How Does China View the Muslim World?

February 26, 2021

When China’s rulers feel that control is slipping through their fingers, they focus on two nemeses that seem to generate the deepest troubles: the United States and the Islamic world.
Chinese flag and top of great mosque at Hohhot, Inner Mongolia Autonomous Region, China. Photo by Feifei Cui-Paoluzzo, Getty Images

As China’s leaders steer their country to the center of world affairs, they are becoming increasingly frightened. They fear encirclement by hostile neighbors and distant enemies. They fear disloyalty from their own citizenry, especially the talented youth who are intrigued by foreign cultures. Above all, China’s political elites fear one another. Treachery at the very top—where raw power carries the gravest dangers—that is the constant terror of party and military factions who see every crack in their facade of unity as an omen of sudden collapse, a long-dreaded Chinese sequel to the fall of the Soviet Union.

When China’s rulers feel that control is slipping through their fingers, they focus on two nemeses that seem to generate the deepest troubles—the United States and the Islamic world. After decades of ambiguity, Sino-American relations have fallen into a downward spiral with no end in sight. Their disputes are far-reaching and mutually reinforcing. Even if compromise emerges on a single issue—trade or climate change—it can’t forestall confrontation in countless other areas, especially military deployments and human rights.

> Information given:
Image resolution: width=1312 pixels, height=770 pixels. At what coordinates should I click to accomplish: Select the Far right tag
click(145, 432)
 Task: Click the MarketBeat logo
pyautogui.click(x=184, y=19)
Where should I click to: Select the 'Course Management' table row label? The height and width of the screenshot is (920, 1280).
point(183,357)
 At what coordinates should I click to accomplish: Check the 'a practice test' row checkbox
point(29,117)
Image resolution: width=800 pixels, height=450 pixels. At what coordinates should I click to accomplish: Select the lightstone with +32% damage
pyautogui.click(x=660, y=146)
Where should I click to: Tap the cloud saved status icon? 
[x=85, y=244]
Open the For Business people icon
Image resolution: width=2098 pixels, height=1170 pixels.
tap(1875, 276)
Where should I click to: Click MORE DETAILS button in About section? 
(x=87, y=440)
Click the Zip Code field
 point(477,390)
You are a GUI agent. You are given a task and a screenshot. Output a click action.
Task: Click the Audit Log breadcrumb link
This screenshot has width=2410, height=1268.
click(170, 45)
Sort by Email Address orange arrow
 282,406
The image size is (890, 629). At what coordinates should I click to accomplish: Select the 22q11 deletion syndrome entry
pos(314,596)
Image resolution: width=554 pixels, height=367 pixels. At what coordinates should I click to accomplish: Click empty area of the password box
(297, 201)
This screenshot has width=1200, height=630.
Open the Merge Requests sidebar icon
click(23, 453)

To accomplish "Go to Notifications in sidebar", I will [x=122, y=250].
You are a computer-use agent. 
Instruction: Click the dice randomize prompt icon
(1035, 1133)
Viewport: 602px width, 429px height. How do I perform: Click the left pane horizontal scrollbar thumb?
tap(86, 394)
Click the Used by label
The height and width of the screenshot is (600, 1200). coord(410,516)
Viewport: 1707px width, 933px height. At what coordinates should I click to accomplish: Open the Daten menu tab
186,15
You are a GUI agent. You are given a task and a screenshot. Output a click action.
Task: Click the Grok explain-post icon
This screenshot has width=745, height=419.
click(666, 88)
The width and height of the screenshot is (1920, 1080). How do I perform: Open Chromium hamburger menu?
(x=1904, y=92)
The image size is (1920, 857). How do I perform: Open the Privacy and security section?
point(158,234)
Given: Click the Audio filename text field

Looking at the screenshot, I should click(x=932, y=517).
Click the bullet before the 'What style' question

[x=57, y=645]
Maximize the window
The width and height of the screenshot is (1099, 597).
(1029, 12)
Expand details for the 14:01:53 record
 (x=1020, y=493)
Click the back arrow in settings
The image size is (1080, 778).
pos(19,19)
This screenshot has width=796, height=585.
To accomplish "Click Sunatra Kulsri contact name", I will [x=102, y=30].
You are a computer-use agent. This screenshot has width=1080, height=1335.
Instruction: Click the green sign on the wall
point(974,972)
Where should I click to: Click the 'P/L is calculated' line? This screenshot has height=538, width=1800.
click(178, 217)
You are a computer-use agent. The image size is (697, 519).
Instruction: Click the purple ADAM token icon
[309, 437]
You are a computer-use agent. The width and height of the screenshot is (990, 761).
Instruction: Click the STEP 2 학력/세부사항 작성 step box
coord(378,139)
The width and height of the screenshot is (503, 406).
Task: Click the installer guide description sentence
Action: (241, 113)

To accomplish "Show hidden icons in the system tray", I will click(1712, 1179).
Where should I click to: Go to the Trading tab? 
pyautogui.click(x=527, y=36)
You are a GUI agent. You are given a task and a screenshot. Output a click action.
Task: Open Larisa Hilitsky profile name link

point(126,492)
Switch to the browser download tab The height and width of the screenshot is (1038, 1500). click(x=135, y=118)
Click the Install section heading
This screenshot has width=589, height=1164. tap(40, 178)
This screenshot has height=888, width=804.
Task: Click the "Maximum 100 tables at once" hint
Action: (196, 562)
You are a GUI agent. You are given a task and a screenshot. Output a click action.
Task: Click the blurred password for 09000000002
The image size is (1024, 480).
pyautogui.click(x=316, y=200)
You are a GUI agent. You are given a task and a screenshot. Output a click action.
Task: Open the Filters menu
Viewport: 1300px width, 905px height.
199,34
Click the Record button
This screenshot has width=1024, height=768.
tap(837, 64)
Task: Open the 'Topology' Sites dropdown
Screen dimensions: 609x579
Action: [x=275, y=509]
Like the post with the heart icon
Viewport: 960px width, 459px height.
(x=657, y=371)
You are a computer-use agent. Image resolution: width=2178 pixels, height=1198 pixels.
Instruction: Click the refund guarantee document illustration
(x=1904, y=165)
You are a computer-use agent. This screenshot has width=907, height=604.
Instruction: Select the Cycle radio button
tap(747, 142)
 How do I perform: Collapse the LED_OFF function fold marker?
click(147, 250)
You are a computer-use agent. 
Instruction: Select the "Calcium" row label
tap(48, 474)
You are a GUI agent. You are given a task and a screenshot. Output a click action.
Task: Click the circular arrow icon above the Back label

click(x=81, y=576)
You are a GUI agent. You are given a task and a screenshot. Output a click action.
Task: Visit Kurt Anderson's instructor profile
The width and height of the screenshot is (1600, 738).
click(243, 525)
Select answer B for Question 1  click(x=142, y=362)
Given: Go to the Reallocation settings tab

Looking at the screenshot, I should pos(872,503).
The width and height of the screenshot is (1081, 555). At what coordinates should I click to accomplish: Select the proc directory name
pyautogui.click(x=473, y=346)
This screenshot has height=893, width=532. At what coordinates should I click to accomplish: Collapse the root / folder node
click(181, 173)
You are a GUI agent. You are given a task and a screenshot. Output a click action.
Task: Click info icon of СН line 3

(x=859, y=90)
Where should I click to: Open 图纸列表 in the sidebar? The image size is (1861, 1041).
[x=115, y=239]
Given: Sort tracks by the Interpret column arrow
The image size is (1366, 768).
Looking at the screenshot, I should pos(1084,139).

> Given request: Pick up the article on how China views the Muslim world from the point where it stops, and keep writing. The data has no connection to the article on China's view of the Muslim world.

> Task answer:
Long-term antagonism with the United States shapes Beijing’s thinking at every level, leading to the securitization of all politics—foreign and domestic. Issues that could once be seen as primarily economic or religious are now viewed through the lenses of police and military headquarters. This shift in perspective has profoundly altered China’s attitudes to Islam and to Muslim societies. Inside of China, the regime has reimagined Islam as a menace instead of a national resource. At the same time, across Asia and Africa, Chinese leaders have chosen to back repressive governments that portray political dissent as the work of “Islamic” terrorists.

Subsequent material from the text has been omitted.